Format the records below as a JSON list of strings, one string for each line, with blank lines omitted. Leave the pictures out of the list.

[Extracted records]
'''

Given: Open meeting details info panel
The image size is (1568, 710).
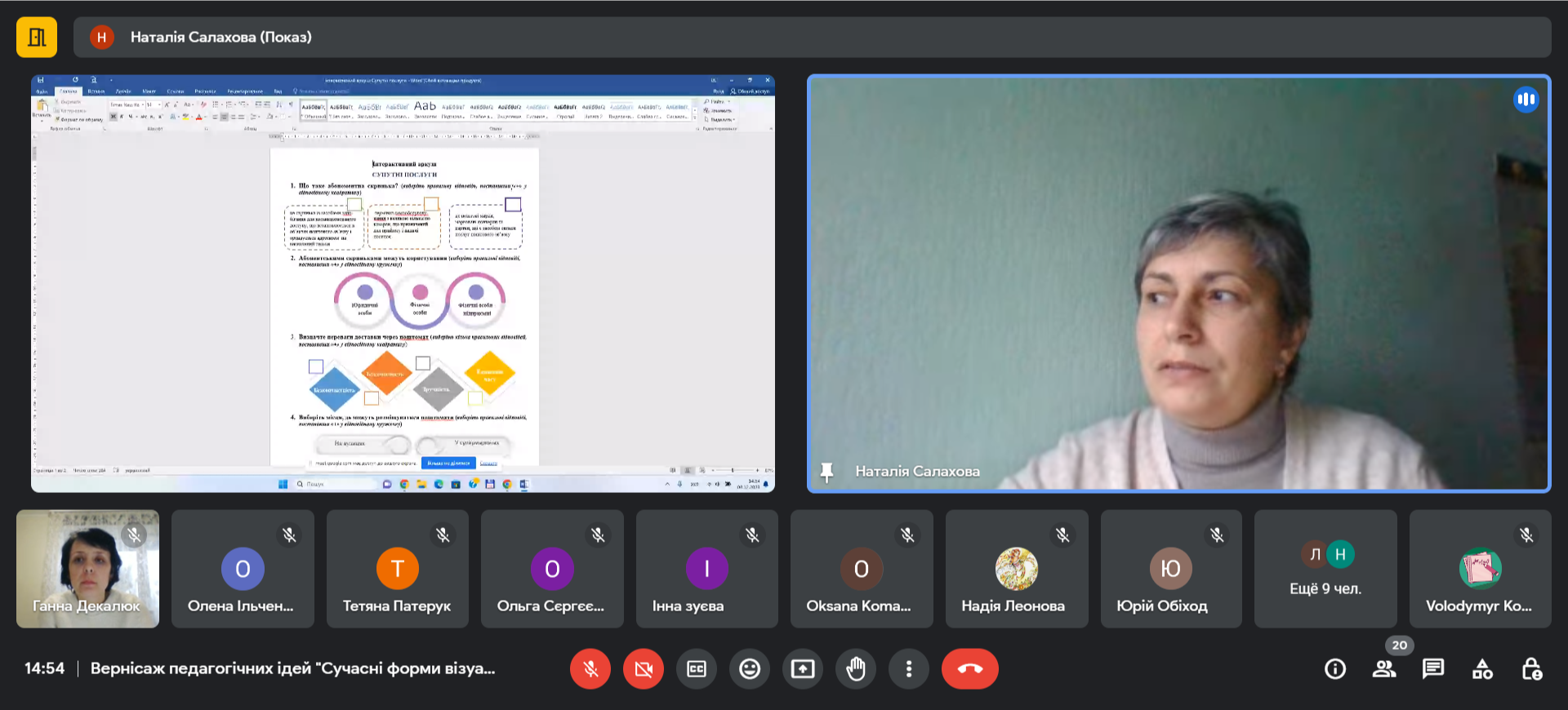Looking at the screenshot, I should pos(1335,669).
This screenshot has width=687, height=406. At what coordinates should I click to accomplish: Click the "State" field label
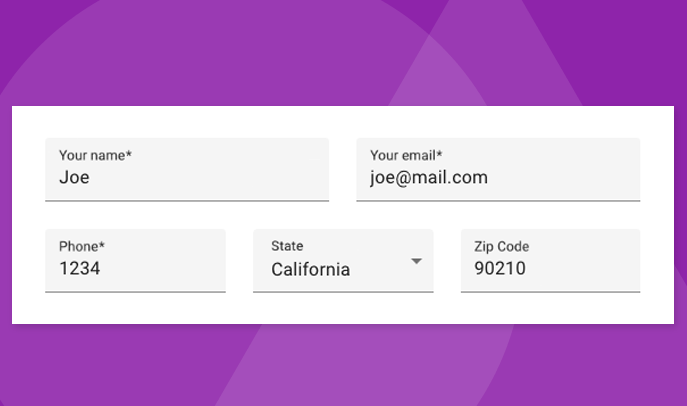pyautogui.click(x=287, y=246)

'''

*FINISHED ANSWER*
[
  "Given: Open meeting details info panel",
  "The image size is (1568, 710).",
  "Looking at the screenshot, I should pos(1335,669).",
  "This screenshot has width=687, height=406. At what coordinates should I click to accomplish: Click the \"State\" field label",
  "pyautogui.click(x=287, y=246)"
]